Computers Are Hard: networking with Rita Kozlov
The internet is a living thing.
It’s easy to visualize how the internet works. We type an address into the browser and then our computer connects to a server and that server shows us a website. Simple enough. But then you start thinking about what’s really going on and it turns out just the number of acronyms involved is enough to make you dizzy. ISP looks up a DNS and finds an IP. Your computer connects to the IP over HTTP. On its way, it hits a CDN, likely hosted by AWS or GCP.
The internet is an enormous ecosystem of technologies and organizations. They make sure electrons zipping through thousands of kilometers of cables laid across the world end up as pixels on your screen, whether you’re fragging enemies in Fortnite or sending holiday pics to friends. Both these scenarios generate traffic handled by multiple companies and communication protocols: some fairly new and others decades old. And as you’re reading these words, engineers at Medium are probably making changes to the website’s code. All the time, the internet is stirring and bursting and bubbling. It never stops.
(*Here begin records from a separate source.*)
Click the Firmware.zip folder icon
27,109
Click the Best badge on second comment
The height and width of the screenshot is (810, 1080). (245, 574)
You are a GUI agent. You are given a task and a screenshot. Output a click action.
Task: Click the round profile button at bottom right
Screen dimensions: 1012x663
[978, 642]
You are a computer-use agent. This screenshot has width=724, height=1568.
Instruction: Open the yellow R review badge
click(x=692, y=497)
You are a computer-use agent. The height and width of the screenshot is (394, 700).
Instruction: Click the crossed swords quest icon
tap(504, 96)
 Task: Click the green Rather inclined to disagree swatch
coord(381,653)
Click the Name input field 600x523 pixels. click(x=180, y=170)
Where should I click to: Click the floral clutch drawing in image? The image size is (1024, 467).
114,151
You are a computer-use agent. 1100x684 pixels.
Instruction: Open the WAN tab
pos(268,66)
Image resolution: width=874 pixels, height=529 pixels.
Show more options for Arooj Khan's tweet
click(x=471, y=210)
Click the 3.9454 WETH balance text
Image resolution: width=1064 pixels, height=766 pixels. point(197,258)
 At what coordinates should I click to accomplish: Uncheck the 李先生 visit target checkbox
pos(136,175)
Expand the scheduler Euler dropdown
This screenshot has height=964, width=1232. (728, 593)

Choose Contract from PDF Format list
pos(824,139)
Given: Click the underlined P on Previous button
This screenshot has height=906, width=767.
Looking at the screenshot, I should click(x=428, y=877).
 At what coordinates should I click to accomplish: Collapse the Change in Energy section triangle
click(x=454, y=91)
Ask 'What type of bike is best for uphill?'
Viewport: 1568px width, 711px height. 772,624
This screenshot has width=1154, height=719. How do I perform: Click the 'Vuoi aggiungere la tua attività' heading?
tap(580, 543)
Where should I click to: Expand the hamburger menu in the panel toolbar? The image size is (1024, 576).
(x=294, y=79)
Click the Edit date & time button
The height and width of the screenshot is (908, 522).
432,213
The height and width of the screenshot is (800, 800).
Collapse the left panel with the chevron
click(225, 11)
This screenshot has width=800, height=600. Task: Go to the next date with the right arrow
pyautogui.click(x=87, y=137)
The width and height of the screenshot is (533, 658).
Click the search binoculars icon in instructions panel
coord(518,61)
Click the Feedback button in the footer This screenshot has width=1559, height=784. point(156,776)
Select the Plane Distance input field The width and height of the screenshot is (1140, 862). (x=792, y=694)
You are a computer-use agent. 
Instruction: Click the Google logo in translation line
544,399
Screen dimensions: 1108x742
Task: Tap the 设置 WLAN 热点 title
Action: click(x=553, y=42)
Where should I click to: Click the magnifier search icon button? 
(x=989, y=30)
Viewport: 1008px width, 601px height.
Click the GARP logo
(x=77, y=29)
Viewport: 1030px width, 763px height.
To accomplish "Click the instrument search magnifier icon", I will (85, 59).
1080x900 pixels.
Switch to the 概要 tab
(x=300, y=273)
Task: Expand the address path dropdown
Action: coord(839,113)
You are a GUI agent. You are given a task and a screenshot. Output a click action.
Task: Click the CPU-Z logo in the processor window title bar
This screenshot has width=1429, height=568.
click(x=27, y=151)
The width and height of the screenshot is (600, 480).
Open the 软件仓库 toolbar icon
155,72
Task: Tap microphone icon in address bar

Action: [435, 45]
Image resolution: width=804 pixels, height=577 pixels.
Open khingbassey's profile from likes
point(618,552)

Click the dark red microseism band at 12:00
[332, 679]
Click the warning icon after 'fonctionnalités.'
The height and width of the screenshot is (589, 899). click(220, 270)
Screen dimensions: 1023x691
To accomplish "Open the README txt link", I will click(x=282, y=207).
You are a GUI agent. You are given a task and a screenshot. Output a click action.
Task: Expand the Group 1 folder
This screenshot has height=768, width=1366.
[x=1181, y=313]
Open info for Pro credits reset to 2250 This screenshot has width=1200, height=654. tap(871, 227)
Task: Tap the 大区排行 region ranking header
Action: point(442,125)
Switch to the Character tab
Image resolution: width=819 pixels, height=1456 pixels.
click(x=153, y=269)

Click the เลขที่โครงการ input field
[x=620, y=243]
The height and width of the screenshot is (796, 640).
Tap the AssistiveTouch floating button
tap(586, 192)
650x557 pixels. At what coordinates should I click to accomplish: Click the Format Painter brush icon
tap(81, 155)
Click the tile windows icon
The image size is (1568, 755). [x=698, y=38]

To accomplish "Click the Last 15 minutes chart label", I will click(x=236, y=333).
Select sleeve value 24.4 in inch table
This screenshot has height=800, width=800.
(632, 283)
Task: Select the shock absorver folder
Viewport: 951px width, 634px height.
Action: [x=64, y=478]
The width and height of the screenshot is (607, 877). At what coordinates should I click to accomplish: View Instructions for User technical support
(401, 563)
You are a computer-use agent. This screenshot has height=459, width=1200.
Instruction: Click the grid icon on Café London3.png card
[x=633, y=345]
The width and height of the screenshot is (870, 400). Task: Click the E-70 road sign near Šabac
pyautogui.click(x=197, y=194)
To untangle this quagmire, I talked to Rita Kozlov. She’s a Product Manager at Cloudflare, a popular provider of web infrastructure. I asked Rita what really happens when you try to open YouTube and it led us all the way down to those pipes laid across the ocean floor.
Wojtek Borowicz: I launch the browser, type in an address — say, YouTube.com — and hit enter. What happens under the hood before I’m able to watch videos?
Rita Kozlov: First is a DNS lookup. When you go to a website like youtube.com, you need to open communication with a server, which is basically another computer somewhere else in the world. Your computer finds that server by an IP address. But people are bad at remembering numbers and pretty decent at remembering names, so we came up with DNS: Domain Naming System. It’s basically a large phonebook that makes the translation from the name to the IP address.
Once the browser has the IP address, it can open the connection to the server. Before we can start talking, we need to establish a channel of communication. That’s the handshake. It will generally start with something called a client hello, where the computer will initiate the connection. Otherwise it’s called a SYN, synchronization request. The server will say ‘I acknowledge you want to connect’ and the computer will receive a SYN/ACK. We’ve established a channel of communication.
Now that we’re talking to each other, the server will send a response over the HTTP protocol. If it was a phone call, HTTP would be the language being spoken. Then the server will send an HTTP response that the browser will take and render. And that’s how the YouTube web page shows up in your browser.
Going back to that first step, you said DNS translates names into IP addresses. Is DNS something that you, the website developer, control? Or is that a global directory?
There are two parties here, similar to the client-server situation. There is an authoritative DNS provider and there is a DNS resolver. If I want to publish my website, I’m going to need an authoritative DNS provider. That could be Cloudflare, for example, which is where I work. The resolver is usually provided through your ISP, or if you’re working at a company, there is often an internal DNS resolver.
When you type example.com into the browser, DNS does a recursive lookup. So we’re going to start from the very end, which is .com. Generally, the idea of the internet is that it’s not controlled by any single entity. This requires a few organizations, like IANA or ICANN, to run root servers that contain information about the TLD registries. A TLD stands for top-level domain. Examples of that are .com, .org, or .net.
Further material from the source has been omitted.